Give the lines below again exactly, starting with the line that holds "Task: Switch to Elenco Prezzi sheet tab" and going on through the line that holds "This screenshot has width=1446, height=840.".

[Opening Dataset section]

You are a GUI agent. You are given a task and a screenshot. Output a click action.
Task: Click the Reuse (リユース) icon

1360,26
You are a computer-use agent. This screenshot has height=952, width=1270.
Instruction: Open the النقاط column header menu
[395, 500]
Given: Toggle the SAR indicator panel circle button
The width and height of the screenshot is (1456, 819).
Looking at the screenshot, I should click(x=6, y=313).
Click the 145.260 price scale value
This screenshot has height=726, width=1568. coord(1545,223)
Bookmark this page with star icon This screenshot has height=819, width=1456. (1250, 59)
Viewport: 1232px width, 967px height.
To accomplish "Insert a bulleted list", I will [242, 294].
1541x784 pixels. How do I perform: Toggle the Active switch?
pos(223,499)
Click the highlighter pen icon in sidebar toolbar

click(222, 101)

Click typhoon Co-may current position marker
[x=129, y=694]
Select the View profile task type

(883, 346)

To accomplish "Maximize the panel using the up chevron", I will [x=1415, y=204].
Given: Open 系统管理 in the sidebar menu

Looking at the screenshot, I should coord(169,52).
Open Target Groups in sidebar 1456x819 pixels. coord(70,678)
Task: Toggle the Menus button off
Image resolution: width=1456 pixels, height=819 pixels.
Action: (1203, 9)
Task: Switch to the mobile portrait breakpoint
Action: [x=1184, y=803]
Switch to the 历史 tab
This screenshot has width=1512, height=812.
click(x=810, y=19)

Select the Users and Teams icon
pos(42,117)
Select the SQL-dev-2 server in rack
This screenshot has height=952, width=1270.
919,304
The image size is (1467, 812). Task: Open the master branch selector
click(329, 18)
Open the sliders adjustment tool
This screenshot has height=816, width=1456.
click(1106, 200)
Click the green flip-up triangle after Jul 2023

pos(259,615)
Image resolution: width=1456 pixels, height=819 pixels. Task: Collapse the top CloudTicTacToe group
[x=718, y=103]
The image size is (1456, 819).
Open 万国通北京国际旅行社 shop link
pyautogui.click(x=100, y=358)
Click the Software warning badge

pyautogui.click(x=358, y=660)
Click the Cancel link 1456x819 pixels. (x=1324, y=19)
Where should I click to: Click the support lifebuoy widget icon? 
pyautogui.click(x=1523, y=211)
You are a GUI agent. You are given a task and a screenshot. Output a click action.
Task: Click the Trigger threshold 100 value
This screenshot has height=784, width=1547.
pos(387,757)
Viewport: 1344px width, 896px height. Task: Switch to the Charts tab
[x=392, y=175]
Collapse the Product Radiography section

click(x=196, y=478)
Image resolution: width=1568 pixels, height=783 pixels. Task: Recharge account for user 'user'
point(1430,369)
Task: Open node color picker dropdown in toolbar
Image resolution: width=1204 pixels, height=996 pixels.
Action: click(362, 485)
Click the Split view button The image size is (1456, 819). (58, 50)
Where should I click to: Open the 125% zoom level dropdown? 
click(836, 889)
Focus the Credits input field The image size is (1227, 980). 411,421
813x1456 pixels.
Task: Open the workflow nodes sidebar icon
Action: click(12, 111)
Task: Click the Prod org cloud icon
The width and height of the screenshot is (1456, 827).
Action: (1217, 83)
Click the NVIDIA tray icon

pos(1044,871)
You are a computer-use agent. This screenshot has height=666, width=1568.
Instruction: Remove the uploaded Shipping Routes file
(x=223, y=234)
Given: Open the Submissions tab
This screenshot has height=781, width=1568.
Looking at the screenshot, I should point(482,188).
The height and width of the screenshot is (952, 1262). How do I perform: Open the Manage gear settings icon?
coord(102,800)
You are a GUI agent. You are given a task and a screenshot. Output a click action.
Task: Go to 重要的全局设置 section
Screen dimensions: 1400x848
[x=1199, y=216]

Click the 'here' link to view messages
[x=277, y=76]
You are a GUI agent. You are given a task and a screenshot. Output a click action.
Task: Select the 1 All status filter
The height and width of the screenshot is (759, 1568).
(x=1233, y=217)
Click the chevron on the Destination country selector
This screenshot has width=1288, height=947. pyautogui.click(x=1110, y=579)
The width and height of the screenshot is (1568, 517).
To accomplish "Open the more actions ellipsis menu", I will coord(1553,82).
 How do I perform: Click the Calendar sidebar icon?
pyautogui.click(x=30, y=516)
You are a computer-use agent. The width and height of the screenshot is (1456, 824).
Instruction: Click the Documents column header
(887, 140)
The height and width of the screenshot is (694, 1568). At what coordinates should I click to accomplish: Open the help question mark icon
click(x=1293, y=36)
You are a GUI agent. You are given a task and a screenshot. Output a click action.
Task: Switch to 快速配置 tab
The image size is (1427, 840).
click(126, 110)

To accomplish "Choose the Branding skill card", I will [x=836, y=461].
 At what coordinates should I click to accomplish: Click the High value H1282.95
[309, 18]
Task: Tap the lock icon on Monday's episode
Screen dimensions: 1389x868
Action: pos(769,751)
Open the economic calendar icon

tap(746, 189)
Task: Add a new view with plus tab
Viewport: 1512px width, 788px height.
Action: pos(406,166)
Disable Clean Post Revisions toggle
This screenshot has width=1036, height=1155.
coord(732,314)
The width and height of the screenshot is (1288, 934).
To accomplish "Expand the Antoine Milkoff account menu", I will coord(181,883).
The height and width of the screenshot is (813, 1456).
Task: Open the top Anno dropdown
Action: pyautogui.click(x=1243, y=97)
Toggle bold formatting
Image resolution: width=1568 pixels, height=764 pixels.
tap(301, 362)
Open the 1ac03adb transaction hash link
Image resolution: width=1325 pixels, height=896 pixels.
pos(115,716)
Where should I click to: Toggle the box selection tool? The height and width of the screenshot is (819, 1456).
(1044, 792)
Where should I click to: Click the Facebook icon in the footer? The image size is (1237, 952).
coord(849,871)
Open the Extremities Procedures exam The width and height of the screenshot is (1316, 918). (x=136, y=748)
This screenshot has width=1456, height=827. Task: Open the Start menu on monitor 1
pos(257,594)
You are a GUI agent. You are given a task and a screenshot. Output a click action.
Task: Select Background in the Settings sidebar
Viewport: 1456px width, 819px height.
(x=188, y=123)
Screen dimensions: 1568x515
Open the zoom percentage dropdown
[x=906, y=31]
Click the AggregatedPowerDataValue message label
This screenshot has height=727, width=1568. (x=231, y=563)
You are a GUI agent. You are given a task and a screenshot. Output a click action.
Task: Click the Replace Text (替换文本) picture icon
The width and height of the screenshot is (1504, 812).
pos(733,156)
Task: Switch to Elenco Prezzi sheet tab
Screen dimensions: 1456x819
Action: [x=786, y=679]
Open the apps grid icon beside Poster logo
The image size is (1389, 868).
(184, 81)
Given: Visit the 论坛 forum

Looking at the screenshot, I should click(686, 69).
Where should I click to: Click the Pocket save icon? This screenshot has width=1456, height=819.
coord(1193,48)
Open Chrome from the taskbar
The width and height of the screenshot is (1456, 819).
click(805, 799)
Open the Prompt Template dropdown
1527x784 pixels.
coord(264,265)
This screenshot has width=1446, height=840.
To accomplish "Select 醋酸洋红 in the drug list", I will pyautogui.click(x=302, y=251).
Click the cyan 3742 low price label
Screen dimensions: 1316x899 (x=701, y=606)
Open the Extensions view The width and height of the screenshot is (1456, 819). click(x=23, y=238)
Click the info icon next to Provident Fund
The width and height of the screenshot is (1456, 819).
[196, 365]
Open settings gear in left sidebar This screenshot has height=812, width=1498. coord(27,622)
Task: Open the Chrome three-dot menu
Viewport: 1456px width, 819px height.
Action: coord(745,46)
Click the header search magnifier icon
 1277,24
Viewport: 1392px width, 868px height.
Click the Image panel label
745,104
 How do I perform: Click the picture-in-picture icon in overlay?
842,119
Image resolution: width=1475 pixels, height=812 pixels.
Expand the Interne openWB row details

[Closing Dataset section]

Exercise result.
Task: Switch to Elenco Prezzi sheet tab
Screen dimensions: 1456x819
Action: [x=786, y=679]
Open the apps grid icon beside Poster logo
The image size is (1389, 868).
(184, 81)
Given: Visit the 论坛 forum

Looking at the screenshot, I should click(686, 69).
Where should I click to: Click the Pocket save icon? This screenshot has width=1456, height=819.
coord(1193,48)
Open Chrome from the taskbar
The width and height of the screenshot is (1456, 819).
click(805, 799)
Open the Prompt Template dropdown
1527x784 pixels.
coord(264,265)
This screenshot has width=1446, height=840.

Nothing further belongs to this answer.